### Esercizio a
Stampa la parte dell'estratto sulle microplastiche nei ghiacciai compresa tra "in un chilo" e "e mammiferi marini.", estremi inclusi.

### Estratto scelto

Nemmeno i ghiacciai e l'Antartide possono considerarsi zone incontaminate.

In Italia, nell'aprile del 2019, un team di ricerca dell'Università degli Studi di Milano e Milano-Bicocca ha identificato la loro presenza sul Ghiacciaio dei Forni, nel Parco Nazionale dello Stelvio:

in un chilo di sedimenti ne sono state rinvenute 75 particelle.

I ricercatori, per evitare di contaminare il terreno con particelle di plastica che compongono la maggior parte dell'abbigliamento tecnico di montagna e garantire la correttezza della ricerca, hanno indossato tessuti di cotone al 100% e zoccoli di legno come calzature.

Altra inquietante presenza di queste sostanze è stata rivelata dalla University of Central Florida che le ha trovate nello stomaco di molti rapaci.
Già dagli anni Sessanta si è notata l'ingestione di plastica negli animali ma solo dal 2010 ci si è accorti delle microplastiche nello stomaco e intestino di uccelli, pesci, invertebrati, molluschi e mammiferi marini.

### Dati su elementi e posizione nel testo
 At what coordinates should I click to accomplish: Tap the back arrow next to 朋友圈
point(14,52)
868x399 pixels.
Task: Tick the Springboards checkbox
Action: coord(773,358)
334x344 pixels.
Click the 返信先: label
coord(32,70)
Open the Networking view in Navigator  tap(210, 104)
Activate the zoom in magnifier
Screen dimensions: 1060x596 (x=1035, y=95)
---
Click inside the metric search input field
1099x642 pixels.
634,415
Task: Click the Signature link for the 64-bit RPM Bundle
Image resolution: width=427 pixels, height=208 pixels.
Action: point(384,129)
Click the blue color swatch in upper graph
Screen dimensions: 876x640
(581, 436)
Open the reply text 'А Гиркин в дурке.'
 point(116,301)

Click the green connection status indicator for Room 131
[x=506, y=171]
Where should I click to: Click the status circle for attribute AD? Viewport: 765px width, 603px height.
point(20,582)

### Esercizio b
Individua tutte le righe che contengono la stringa "width" e copiale.

### Soluzione svolta a
in un chilo di sedimenti ne sono state rinvenute 75 particelle.

I ricercatori, per evitare di contaminare il terreno con particelle di plastica che compongono la maggior parte dell'abbigliamento tecnico di montagna e garantire la correttezza della ricerca, hanno indossato tessuti di cotone al 100% e zoccoli di legno come calzature.

Altra inquietante presenza di queste sostanze è stata rivelata dalla University of Central Florida che le ha trovate nello stomaco di molti rapaci.
Già dagli anni Sessanta si è notata l'ingestione di plastica negli animali ma solo dal 2010 ci si è accorti delle microplastiche nello stomaco e intestino di uccelli, pesci, invertebrati, molluschi e mammiferi marini.

### Soluzione svolta b
Image resolution: width=427 pixels, height=208 pixels.
Where should I click to: Click the status circle for attribute AD? Viewport: 765px width, 603px height.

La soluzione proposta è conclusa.